Monet’s House & Gardens

May 12, 2015

Monet’s house and gardens are a must-see for any art or nature-loving tourists taking a trip to France. The impressionist master’s house is located in Giverny, a small, quiet village in a rural area of Normandy with approximately 500 inhabitants – it is just an hour’s drive from Dieppe or Paris.

What will strike you first and foremost about this place is the peaceful atmosphere, with early-morning birdsongs or friendly chatter – the only thing to be heard as you wander the grounds. The whole area is surrounded by nature, even the biggest car park in Giverny is lined with beautiful Japanese cherry blossom trees. Birdwatchers will also relish the chance to see beautiful robins and other birds.

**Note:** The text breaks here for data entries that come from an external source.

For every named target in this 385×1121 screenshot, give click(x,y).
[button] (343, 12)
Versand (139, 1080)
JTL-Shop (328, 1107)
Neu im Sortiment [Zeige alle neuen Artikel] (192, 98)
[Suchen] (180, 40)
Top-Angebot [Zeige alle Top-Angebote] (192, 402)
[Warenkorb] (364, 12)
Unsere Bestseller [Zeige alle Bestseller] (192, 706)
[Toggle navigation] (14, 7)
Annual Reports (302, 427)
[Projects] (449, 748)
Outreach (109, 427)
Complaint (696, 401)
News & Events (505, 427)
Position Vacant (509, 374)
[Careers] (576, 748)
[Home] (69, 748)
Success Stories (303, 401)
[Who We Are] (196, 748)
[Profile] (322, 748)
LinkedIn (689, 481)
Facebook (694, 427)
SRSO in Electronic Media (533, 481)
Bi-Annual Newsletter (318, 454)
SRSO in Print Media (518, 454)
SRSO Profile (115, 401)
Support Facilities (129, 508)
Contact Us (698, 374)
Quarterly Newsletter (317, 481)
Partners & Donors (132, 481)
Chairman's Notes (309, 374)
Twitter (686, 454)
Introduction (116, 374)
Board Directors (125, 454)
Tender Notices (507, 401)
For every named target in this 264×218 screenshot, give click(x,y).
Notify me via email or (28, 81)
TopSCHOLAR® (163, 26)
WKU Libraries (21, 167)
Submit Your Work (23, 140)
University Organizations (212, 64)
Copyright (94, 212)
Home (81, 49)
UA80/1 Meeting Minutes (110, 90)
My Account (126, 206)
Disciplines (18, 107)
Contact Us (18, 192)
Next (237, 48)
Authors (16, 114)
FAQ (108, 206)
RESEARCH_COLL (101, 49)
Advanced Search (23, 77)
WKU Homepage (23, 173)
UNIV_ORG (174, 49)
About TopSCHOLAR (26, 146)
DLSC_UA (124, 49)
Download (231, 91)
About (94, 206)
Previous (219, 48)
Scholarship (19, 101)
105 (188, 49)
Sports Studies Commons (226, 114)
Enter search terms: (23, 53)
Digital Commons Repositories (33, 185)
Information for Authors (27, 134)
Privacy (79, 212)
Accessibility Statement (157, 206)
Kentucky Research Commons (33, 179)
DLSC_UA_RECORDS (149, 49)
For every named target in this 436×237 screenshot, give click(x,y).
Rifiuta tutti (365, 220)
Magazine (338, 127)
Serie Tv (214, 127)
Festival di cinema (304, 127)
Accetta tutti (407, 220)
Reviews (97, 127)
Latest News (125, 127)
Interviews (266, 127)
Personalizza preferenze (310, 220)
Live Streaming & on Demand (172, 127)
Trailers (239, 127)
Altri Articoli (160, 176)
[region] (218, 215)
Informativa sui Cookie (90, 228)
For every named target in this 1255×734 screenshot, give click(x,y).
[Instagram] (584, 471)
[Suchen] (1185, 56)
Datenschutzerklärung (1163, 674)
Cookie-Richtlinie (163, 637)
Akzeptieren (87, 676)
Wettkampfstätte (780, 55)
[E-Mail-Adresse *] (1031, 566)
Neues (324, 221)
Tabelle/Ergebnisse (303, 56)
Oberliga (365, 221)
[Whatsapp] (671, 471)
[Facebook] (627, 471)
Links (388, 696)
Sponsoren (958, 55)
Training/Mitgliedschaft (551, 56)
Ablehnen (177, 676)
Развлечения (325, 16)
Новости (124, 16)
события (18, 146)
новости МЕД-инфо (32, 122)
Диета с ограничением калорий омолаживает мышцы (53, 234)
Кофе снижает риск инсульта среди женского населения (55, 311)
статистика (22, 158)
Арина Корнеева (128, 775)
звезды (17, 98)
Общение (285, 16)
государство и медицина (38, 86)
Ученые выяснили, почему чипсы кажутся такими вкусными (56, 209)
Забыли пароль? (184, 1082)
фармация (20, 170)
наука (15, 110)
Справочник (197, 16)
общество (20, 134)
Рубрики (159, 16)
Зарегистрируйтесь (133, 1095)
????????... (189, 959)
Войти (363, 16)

Claude Monet Street is a quaint but lively street which contains a few shops and plenty of restaurants serving the kind of cuisine that has made France famous all over the world. One of the best places to eat on the street is a restaurant called Baudy, with its signature dish brochettes d’agneau (lamb skewers) with gratin dauphinois (potato, garlic and crème fraiche gratin). A more sophisticated offering is available at Le Jardin des Plumes, a gourmet restaurant located just a short distance from Claude Monet Street.

Monet’s amazing gardens include a huge range of flowers, including tulips and two-colour yellow and purple pansies which I have never seen anywhere else, as well as yellow and white daffodils and scented hyacinths. The gardens also feature a bamboo forest on a small island, surrounded by streams. Bamboo is an invasive plant, so it is grown on an island to prevent it from spreading elsewhere in the gardens.

If you have seen Les Nymphéas in the Musée de l’Orangerie in Paris, then these gardens may seem familiar. It is where Claude Monet painted the famous canvas and immortalised the gardens’ pond and bridge.

The gardens are maintained by James Priest and his team. James, a gardener from Liverpool who studied at the Royal Botanic Gardens, brings a noticeable British touch despite sticking close to the layout of the original gardens.

Monet’s house has a collection of Japanese art, as well as paintings by Renoir and Cézanne – the studio still contains some of the impressionist master’s works too. The house was reconstructed based on publications and descriptions of books, as there were no pictures of the inside in existence. The rooms were originally painted by Monet himself.

As a major tourist attraction, it can get busy and crowded, so to fully enjoy the peaceful atmosphere of the gardens and house you should arrive before they open and avoid the queues and crowds.